For further evidence, just check out the numbers – in 2021 alone, fraud report shows nearly 450,000 individual cases which were reported to the authorities in the UK… resulting in a staggering £2.4 billion being stolen. These numbers aren’t republished here to scare you, but just to serve as a reminder not to get complacent about your login credentials.
Despite the Business Secretary saying online fraud "isn't an everyday worry", I know we've seen a rise in people affected by scams during the pandemic, with vulnerable people being targeted.
If you need help with online fraud, contact Citizens Advice: https://t.co/aeochztEV4
— Taiwo Owatemi MP (@TaiwoOwatemi) February 10, 2022
The good news is that there are a number of different ways in which you can bolster your security online, and these are neither invasive nor time-consuming to set up – more on those later in this article. But first, here’s a quick reminder of how to improve your password strength so that it becomes so much harder to hack.
Password Security – Think Outside the Box
One of the difficulties of coming up with a password for our various logins is that it is human nature to pick something that is personal and is easily recalled when needed.
So, we come up with things like pet names, dates of birth, and favourite holiday destinations. The issue with that is that hackers thrive on logic and order – they use brute force attacks, courtesy of sophisticated, high-frequency software, that can enter millions of password guesses in a short space of time. If your common phrase is on the list, you may find yourself in hot water at some point.
As such, there are two golden rules to implement as you think up a new password – randomness and complexity. By picking random sequences of letters and numbers, you make it so much more difficult for a hacker to ‘guess’ your password – and you can easily save this in your keychain to prevent you from having to remember it, and type it, over and over again.
Most sites now require you to up the complexity of your passwords anyway – think about those that ask you for an upper-case letter, special character, and at least one number. Again, this is to basically dazzle the software used by fraudsters.
Some online brands now allow you to create a passcode to sit alongside your standard username and password credentials, and that’s another weapon in your armoury that comes highly recommended.
Barclays Bank is just one of a number of financial institutions that let you protect your online banking with a passcode. This 5-digit code can be anything that is unique to you – but remember that a code being memorable is bad, so 12345 is not recommended! You can use the randomly generated passcode that Barclays or your own bank send you.
A number of online retailers are also starting to introduce passcodes as part of their login infrastructure, and Amazon has even gone the extra mile – for some deliveries, they will send a passcode via email or text message, and you will have to recite this to the delivery driver before they hand over your parcel.
Because people leave money sitting in their accounts, betting accounts can also be a target. Happily, the best betting websites, such as bet365 and 888sport, allow you to use a passcode to double up on the security afforded by your username and password. They also only allow you to make a deposit or withdrawal using the most trusted payment merchants too, be it Visa, Mastercard, PayPal and so on. This demonstrates the fact that high security has become an industry-wide expectation.
The next tier of online security has an interesting premise – they make it incredibly difficult for your account to be hacked even after your username and password have been compromised.

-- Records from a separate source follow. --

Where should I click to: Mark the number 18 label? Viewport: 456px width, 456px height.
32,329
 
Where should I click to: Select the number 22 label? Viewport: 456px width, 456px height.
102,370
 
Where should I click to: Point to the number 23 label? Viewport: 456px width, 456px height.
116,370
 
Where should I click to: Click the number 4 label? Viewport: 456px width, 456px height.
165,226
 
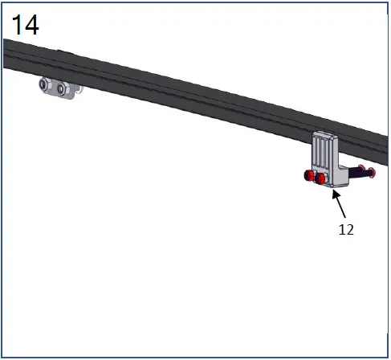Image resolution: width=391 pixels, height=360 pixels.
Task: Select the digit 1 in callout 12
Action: click(341, 229)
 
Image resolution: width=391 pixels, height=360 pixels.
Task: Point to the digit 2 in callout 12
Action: click(350, 229)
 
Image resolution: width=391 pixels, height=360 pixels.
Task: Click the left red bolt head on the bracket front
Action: click(309, 178)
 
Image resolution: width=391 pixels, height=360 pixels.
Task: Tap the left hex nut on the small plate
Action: click(47, 84)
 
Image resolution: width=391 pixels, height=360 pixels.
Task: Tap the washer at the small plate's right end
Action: click(75, 89)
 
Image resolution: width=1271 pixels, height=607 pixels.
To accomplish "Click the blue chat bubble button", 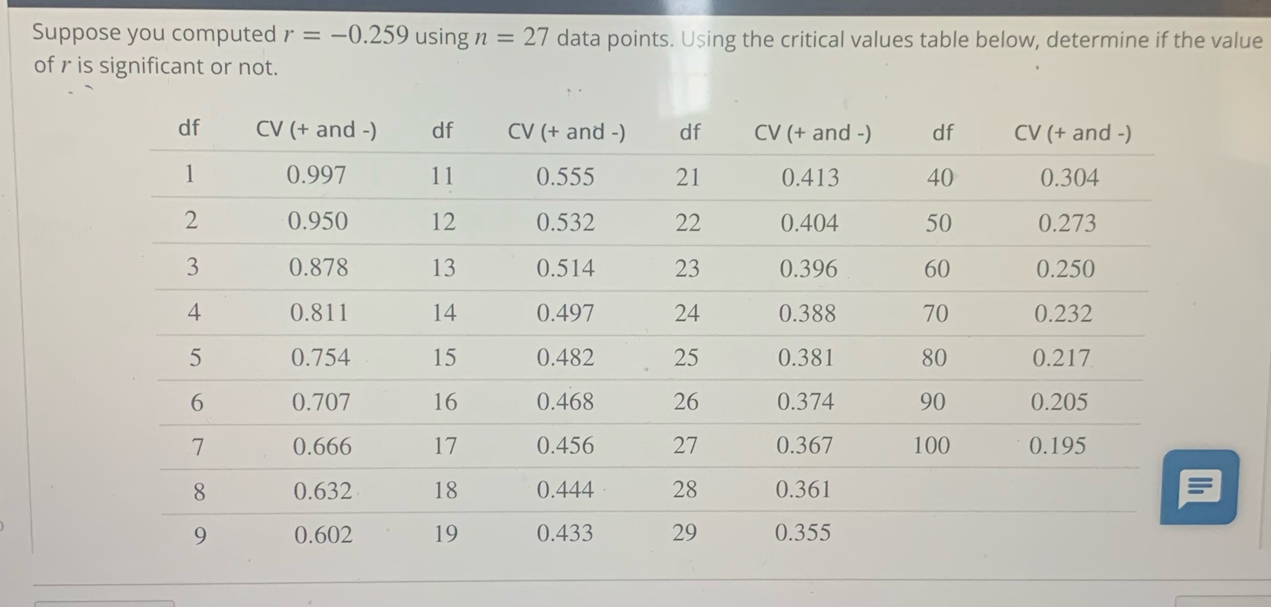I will click(1199, 487).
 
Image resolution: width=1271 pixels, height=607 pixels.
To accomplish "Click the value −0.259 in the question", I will click(369, 35).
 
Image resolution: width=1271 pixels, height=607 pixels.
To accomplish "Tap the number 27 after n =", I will click(536, 37).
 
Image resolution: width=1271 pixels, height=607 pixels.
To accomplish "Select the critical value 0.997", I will click(316, 175).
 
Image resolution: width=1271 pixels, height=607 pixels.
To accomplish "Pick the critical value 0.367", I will click(804, 446).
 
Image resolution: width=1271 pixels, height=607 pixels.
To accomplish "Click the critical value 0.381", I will click(806, 357).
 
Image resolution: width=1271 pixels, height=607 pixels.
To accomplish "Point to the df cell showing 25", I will click(686, 357).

Online payment fraud will exceed $206 billion cumulatively between 2021-2025. Fraudster DNA is evolving: our CEO @MTuchen explains how via @ForbesTech #AML #kyc #Identitytheft #Fraudprevention #Identityverification https://t.co/lRnkpq46Sh
— Onfido (@Onfido) April 20, 2022
That’s what Two-Factor Authentication (2FA) achieves because it requires a second stage of security to be satisfied. Usually, you will be sent a random string of code by email or text message, and this acts as the second ‘factor’ in your login attempt. There are even apps dedicated to 2FA – these give you passcodes that are reset every 60 seconds or so, ensuring a unique login every time.
So, a fraudster would also need to have access to your mobile device or have hacked your emails to get the code, which is much more unlikely.
The takeaway message is to simply not get blasé about your online security – that’s exactly what hackers want. Instead, make sure you add randomness and complexity to your passwords, and implement a passcode or 2FA where possible.